Lo stretto legame tra organico, organizzazione del lavoro e successo formativo era stato ampiamente dimostrato dalle scuole nelle esperienze di avanguardia degli anni ’70.
Una proposta di organico però subito sepolta e finita nel dimenticatoio, ripresa solo dalla “Buona scuola”, ma, tra un compromesso e l’altro, solo come potenziamento condizionato dall’entità delle quote di personale rimaste a disposizione nelle graduatorie di ciascuna disciplina dopo le assegnazioni ordinarie. Qualcuno direbbe “con il personale residuale” alla faccia del rispetto della professionalità di quei docenti e dei bisogni progettuali delle diverse realtà scolastiche.

IL LAVORO E’ CAMBIATO

La seconda questione riguarda più propriamente le modalità di lavoro dei docenti.

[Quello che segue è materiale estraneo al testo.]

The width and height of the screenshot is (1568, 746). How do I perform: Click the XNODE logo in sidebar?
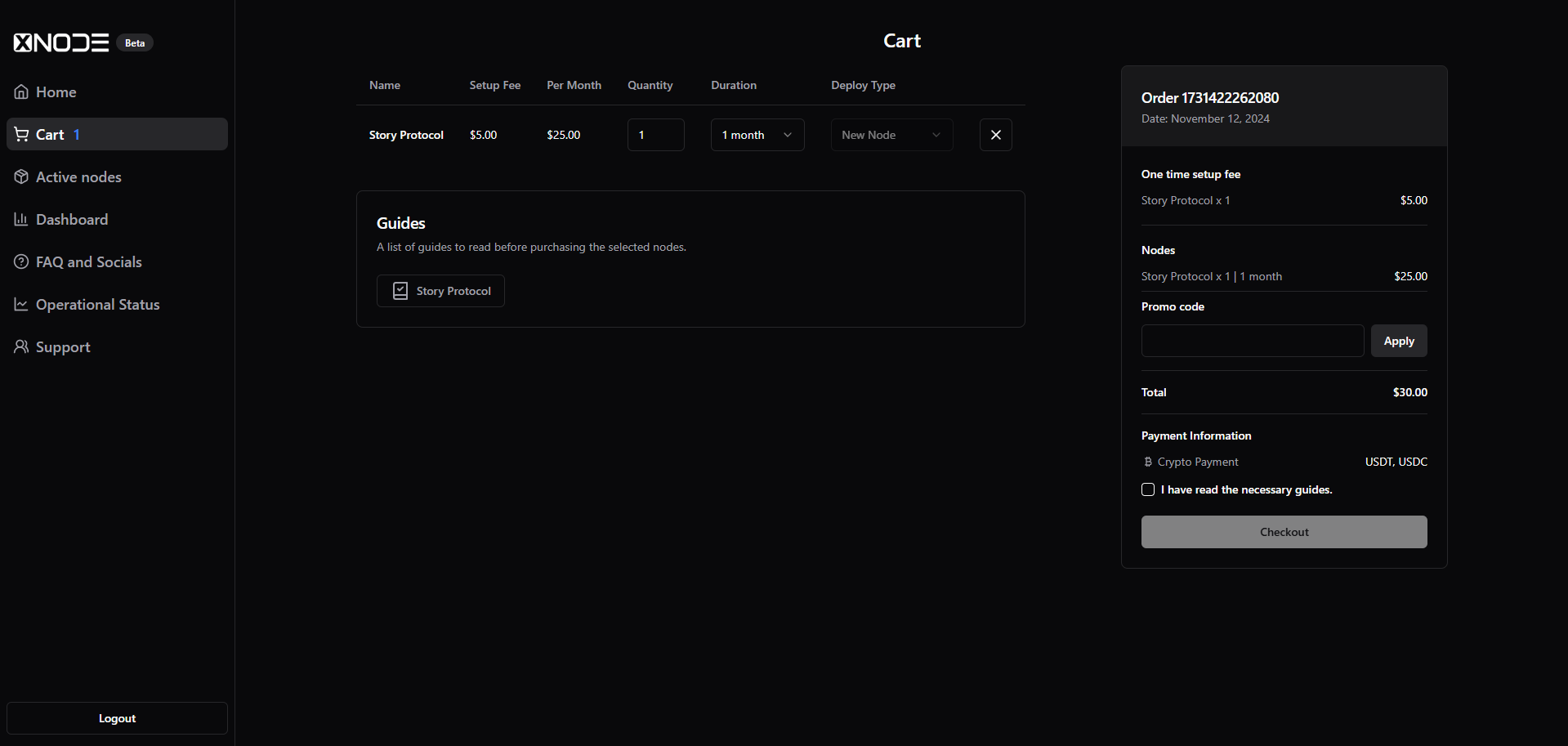61,43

Che ci fosse allora la consapevolezza che l’autonomia avrebbe comportato un’innovazione anche nel lavoro dei docenti è testimoniato addirittura da quanto leggiamo nella piattaforma unitaria di allora dei sindacati (“Un contratto per la scuola dell’autonomia”, Piattaforma CGIL – CISL – UIL Scuola , 2002 – 2005, 13 Giugno 2002) dove si sottolinea proprio la necessità nella scuola per l’attuazione dell’autonomia di “ un’attività organizzata su modelli di lavoro differenziati, professionalità articolate, itinerari di ricerca continui in un contesto relazionale che, oltre a valorizzare l’impegno individuale dell’insegnante, si connoti con una dimensione cooperativa.”

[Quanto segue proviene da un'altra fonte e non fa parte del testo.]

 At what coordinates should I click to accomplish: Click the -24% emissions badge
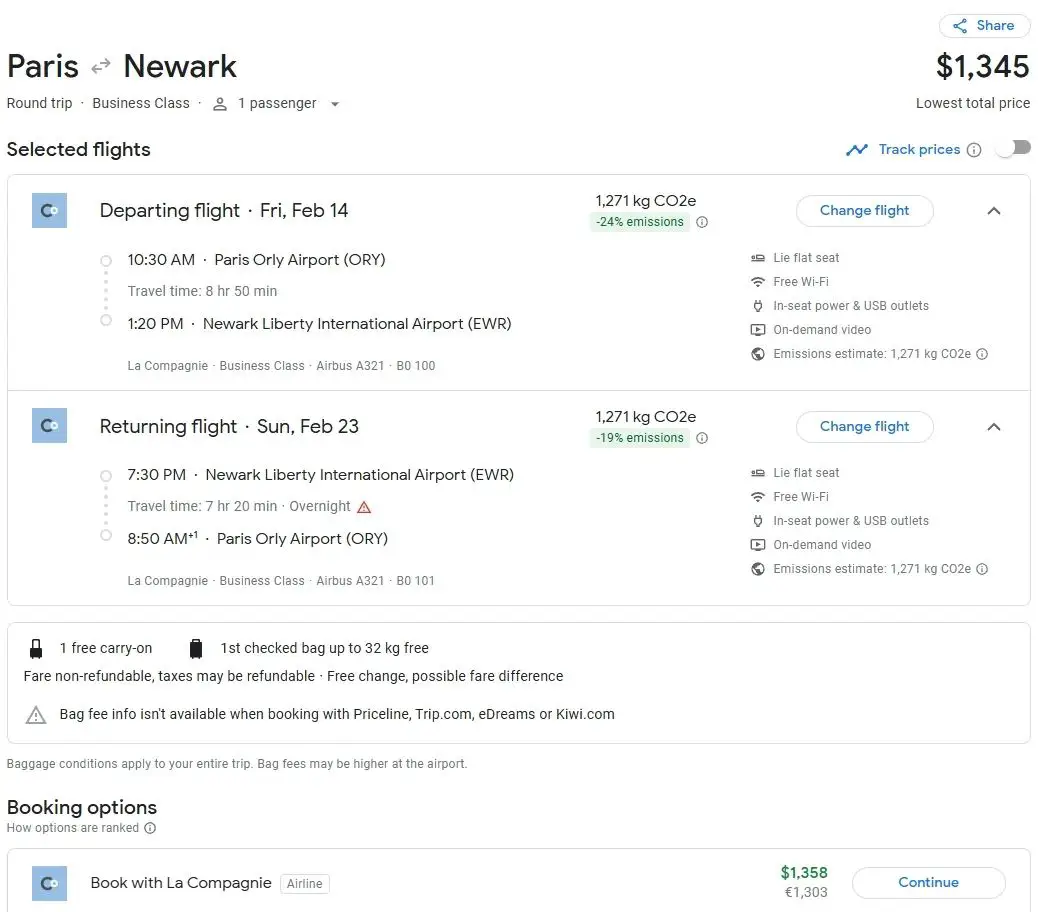[640, 222]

Ancora Berlinguer scrive nel volume citato che l’autonomia è nata per realizzare nella scuola un contesto di lavoro capace di «produrre ricchezza intellettuale, sperimentare metodologie, di fare della partecipazione una condizione essenziale», in altre parole per valorizzare chi vi lavora e gli stessi utenti, studenti e genitori presenti in base al dettato costituzionale in quanto membri della società civile e portatori anch’essi di cultura.

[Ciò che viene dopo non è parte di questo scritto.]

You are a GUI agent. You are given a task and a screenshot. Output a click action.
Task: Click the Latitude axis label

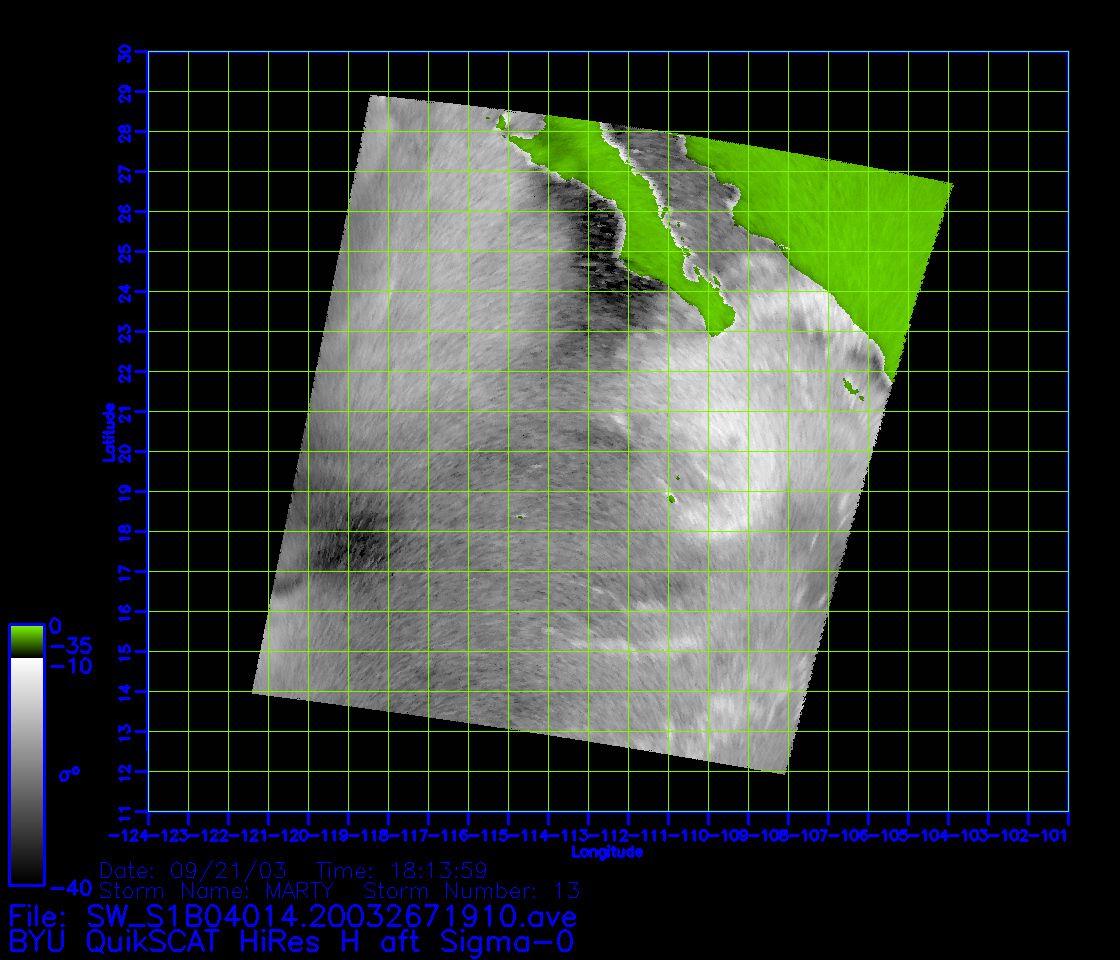[x=107, y=431]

Questo avrebbe comportato prendere in considerazione un orario di lavoro del docente in cui la docenza, le attività di tutoraggio degli studenti, di confronto con le famiglie e di progettazione, monitoraggio, ricerca e sviluppo tra colleghi potessero avere la stessa dignità ed essere messe sullo stesso piano dell’insegnamento in aula.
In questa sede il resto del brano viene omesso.